Estrogen (E2) has many effects in the central nervous system, including effects on anxiety and depression behavior. This review will address effects of E2 on behaviors related to anxiety and depression in women and animal models and include recent findings from our laboratory related to this topic. E2's antianxiety and antidepressant-like effects may depend upon many factors, including the regimen of E2 utilized and interactions with the hypothalamic-pituitary-adrenal axis. Brain targets for E2's effects on anxiety and depression include the hippocampus and amygdala. Administration of E2, compared to vehicle, subcutaneously or to the hippocampus or amygdala of ovariectomized rats decreases anxiety and depressive behavior.
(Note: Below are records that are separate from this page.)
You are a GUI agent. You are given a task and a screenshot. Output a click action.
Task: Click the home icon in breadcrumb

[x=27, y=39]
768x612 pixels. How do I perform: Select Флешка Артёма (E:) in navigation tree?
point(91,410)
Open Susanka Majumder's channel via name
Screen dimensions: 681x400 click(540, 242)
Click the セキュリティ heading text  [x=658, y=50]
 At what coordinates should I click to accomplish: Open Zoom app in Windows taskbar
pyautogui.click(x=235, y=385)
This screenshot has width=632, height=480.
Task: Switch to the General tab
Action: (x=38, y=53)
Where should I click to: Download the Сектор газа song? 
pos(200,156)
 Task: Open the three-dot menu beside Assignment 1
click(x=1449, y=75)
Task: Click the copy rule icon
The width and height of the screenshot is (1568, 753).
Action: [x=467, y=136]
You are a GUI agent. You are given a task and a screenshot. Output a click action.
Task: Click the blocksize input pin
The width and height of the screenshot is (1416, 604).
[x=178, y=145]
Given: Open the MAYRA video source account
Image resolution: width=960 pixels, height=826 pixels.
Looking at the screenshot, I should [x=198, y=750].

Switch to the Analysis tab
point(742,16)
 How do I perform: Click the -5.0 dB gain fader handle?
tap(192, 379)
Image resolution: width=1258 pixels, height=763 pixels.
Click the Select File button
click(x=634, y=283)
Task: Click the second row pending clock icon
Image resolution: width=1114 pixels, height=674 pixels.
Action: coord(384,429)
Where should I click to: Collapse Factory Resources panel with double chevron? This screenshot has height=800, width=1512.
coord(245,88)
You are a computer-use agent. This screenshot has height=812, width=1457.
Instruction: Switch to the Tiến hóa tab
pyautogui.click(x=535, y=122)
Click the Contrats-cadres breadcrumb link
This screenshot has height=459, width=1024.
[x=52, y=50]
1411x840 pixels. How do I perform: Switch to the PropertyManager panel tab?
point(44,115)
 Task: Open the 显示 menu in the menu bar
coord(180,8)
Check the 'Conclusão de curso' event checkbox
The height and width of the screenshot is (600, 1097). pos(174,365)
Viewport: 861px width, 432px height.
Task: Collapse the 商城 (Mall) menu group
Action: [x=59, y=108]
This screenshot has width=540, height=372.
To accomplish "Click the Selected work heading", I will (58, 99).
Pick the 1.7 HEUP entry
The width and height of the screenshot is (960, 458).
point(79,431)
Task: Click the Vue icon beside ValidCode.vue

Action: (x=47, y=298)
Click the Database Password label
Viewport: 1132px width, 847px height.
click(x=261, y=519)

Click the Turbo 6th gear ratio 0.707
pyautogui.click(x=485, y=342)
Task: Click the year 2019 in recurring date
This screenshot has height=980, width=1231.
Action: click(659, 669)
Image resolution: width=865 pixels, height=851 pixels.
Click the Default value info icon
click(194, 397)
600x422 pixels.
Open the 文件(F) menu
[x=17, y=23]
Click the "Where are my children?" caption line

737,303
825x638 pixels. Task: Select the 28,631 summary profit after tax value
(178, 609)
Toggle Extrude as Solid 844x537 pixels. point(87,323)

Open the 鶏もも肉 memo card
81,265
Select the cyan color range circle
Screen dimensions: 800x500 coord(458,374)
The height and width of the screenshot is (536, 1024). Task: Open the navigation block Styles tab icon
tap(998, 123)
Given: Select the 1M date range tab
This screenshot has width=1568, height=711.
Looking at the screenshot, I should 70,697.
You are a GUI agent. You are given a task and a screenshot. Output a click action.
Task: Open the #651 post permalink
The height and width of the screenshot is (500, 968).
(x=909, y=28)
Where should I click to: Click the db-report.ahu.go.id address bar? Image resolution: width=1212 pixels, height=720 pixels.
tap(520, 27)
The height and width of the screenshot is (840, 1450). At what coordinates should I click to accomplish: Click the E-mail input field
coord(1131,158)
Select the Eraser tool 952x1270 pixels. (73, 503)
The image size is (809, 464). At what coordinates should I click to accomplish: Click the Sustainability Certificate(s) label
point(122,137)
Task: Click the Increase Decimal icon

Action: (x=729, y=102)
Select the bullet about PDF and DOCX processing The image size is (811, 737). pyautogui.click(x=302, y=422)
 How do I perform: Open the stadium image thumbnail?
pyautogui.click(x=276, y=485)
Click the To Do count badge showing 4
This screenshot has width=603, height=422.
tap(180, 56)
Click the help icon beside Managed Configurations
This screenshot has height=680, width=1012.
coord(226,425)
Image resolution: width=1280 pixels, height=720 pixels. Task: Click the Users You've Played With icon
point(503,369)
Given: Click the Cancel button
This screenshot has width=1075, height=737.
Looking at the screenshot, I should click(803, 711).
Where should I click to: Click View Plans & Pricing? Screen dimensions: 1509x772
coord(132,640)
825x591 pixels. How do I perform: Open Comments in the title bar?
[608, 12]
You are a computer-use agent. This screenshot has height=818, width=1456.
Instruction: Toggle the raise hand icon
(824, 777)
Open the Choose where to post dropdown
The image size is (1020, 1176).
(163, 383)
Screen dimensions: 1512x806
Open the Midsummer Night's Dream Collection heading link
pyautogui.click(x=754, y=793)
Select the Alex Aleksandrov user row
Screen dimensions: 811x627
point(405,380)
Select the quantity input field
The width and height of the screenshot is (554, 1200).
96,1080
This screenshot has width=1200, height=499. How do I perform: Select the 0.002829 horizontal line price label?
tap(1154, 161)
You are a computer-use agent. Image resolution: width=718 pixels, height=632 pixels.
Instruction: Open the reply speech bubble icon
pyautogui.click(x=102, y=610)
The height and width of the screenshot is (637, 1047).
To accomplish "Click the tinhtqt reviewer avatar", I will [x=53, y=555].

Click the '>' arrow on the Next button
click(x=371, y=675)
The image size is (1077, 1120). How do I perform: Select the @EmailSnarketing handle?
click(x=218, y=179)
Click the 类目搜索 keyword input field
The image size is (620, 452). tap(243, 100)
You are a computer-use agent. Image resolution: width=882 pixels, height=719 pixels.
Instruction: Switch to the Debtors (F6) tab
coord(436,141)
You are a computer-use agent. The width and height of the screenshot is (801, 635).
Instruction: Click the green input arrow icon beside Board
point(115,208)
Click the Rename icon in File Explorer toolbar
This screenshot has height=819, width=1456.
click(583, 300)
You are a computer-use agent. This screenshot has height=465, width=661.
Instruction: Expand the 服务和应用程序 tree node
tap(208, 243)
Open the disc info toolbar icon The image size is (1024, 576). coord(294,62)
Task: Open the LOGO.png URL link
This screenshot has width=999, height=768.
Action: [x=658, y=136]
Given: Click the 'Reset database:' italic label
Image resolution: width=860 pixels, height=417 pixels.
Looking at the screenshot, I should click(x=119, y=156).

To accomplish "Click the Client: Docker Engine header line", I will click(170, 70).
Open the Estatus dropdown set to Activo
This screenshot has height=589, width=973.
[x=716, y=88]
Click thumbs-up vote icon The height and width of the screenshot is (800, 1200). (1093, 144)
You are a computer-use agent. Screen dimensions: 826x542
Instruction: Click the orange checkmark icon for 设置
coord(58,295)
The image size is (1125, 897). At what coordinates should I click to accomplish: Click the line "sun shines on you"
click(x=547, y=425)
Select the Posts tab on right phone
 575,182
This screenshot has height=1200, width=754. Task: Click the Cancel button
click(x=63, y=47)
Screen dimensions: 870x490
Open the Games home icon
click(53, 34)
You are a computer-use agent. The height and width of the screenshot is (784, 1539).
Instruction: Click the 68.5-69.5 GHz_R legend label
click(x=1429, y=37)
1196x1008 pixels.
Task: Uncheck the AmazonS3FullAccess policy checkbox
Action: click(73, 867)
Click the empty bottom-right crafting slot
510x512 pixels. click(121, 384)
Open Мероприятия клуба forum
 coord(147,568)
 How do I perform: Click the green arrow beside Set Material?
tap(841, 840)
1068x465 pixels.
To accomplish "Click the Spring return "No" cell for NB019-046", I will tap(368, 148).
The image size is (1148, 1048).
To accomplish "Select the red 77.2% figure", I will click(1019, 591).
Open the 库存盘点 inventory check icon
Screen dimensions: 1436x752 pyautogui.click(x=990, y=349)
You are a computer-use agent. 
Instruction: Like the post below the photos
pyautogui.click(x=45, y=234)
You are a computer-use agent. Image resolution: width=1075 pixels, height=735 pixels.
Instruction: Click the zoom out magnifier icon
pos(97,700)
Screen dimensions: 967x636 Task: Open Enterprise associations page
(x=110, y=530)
Intracellular estrogen receptors (ERs) may be important for E2's anxiolytic and antidepressant-like effects. Administration of an ER antagonist to the hippocampus, but not amygdala, increases anxiety and depression behavior of naturally receptive female rats. Studies utilizing ER knockout mice or selective ER modulators suggest that ER-mediated effects of E2 on anxiety and depressive behavior may require ERbeta. In addition, the behavioral effects of E2 may involve membrane actions and/or changes in cell cycle processes involved in energy expenditure. Elucidating the mechanisms by which E2 affects anxiety and depression is important in order to enhance its therapeutic potential. It is particularly important to investigate the putative receptor mechanisms and brain targets for E2 to determine whether mood-enhancing effects of E2 can occur without deleterious proliferative effects in reproductive tissues.

Figure 1

Administration of E₂ decreases anxiety and depression behavior. E₂ or vehicle alone was administered either subcutaneously or intrahippocampally. E₂ increased central open field entries (top panel) and time spent in the open arms of the plus maze (center panel). E₂ decreased the duration of immobility in the forced swim test (bottom panel). Error bars indicate one SEM. *p<0.05, E₂ vs vehicle.

Figure 2

Administration of an ER antagonist (ICI 182,780) to the hippocampus, but not the amygdala, increases anxiety and depression behavior. The antagonist applied to hippocampus decreased central open field entries (top panel) and time spent on the open arms of the plus maze (middle panel) but increased time spent immobile in the forced swim test (bottom panel). Error bars indicate one SEM. *p<0.05, antagonist vs vehicle.

Figure 3

Administration of E₂ to wild-type, but not heterozygous (+ / −ERβKO) or homozygous (−/−ERβKO) ERβ knockout mice, increases central entries in the open-field (top) and open arm duration (bottom) compared to vehicle administration. *p7lt;0.05, E₂ vs vehicle.